Jessica Stitt

By Jessica Stitt


Welcome to our new blog. This research comes out of a partnership between Saïd Business School and the British Museum, funded by the AHRC through their Collaborative Doctoral Awards scheme.
Our blog is not about running museums as businesses, or even necessarily about the management of museums. Instead we are interested in larger questions of museum operations, especially questions around the acquisition, management, documentation and use of museum collections.
Museums handle a lot of stuff – the BM has an estimated 8m objects in their collection – and so do commercial organisations. If a car plant was producing 1,000 cars a day, and each car was assembled from 1,600 components, then after five days the plant would have made 5,000 cars and utilised 8m components. Operations that involve millions of items require careful management and monitoring. So what can museums learn from the way commercial organisations manage their stuff? Or rather, can operations management be used to understand and improve museum operations?
Which is why we’ve decided to call this blog “Museum Mechanics”. We’re interested in the objective and quantifiable aspects of managing collections, such as rates of flow and wait times, for example. Not exactly mechanics, but definitely not finance and accounting. We take as our inspiration “Factory Physics”, by Hopp and Spearman, which was an analysis of factory processes written by physicists. With an Operations Management approach, we’re going to try to do the same for museums.
Of course, there are profound differences between a museum and a retail or manufacturing operation. We are finding that the application of operations management to museums raises perplexing questions that challenges what museums do and why, and stretch the concepts and assumptions of operations management to their limit. It seems that museums do curious things, and that operations management is not always fully equipped to explain them.
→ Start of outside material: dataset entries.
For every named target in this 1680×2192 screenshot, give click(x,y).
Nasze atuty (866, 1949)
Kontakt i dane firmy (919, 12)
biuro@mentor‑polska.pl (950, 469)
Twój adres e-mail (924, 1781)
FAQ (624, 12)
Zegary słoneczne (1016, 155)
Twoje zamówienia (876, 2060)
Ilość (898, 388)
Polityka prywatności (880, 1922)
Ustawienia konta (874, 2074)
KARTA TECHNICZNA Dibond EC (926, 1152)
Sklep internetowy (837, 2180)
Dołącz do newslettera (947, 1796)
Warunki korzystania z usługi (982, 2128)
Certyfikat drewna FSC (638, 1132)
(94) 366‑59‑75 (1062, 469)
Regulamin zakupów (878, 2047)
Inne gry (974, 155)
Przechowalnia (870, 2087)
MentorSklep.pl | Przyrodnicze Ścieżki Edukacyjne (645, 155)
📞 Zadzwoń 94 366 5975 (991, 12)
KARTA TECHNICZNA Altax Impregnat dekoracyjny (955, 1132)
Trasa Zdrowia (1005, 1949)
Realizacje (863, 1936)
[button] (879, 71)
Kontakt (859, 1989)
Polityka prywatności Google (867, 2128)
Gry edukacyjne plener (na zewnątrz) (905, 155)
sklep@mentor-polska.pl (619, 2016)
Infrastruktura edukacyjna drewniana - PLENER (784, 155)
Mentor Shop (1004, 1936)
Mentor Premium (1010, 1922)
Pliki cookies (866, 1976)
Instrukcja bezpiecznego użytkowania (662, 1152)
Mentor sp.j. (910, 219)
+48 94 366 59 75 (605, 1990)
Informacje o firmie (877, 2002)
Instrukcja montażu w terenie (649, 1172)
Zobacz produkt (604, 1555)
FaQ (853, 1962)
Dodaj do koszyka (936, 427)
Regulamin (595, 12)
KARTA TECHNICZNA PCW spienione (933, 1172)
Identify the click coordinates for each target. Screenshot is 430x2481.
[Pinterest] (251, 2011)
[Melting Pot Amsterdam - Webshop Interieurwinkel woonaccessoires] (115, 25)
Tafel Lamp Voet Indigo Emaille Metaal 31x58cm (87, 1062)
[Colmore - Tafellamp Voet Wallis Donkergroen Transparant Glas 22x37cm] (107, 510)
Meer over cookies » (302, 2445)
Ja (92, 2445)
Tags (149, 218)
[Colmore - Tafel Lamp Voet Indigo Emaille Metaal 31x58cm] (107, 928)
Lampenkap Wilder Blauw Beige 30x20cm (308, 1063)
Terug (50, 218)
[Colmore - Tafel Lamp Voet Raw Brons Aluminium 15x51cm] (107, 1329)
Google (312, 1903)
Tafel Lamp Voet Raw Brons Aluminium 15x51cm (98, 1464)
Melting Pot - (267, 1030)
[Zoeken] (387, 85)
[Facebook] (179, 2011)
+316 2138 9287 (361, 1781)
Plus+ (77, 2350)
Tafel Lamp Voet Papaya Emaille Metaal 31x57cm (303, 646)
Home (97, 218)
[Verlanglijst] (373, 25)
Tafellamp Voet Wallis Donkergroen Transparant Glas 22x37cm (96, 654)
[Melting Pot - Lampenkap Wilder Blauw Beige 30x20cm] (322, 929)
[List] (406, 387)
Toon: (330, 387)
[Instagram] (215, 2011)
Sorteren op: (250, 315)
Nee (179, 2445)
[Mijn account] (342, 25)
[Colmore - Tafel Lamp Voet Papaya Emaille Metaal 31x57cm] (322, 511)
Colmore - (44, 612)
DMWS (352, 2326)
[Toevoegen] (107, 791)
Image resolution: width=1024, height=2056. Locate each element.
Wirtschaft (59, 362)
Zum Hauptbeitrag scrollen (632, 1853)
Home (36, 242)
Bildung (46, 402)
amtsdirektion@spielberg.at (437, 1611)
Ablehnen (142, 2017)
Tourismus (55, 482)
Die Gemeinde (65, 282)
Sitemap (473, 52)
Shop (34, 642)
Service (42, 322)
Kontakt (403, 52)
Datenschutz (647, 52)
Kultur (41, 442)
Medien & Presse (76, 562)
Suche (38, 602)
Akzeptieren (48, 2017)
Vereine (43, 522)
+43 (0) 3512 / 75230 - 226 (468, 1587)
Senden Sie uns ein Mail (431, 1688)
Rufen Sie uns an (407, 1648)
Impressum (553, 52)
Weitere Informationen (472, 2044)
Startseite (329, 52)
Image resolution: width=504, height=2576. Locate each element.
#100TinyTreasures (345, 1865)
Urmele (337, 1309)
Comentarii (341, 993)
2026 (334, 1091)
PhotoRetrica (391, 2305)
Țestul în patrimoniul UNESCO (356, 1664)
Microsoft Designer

So, we will refer to related disciplines, such as Organisational Behaviour, to understand what goes on. This blog is an opportunity for us to air some of our views and ideas as we scratch our heads and try to figure out what goes on in a museum. And we hope to engage with both museum professionals and management researchers along the way.


Hopp, W., Spearman, M., (2008) Factory Physics, 3rd edition. Long Grove, Illinois: Waveland Press.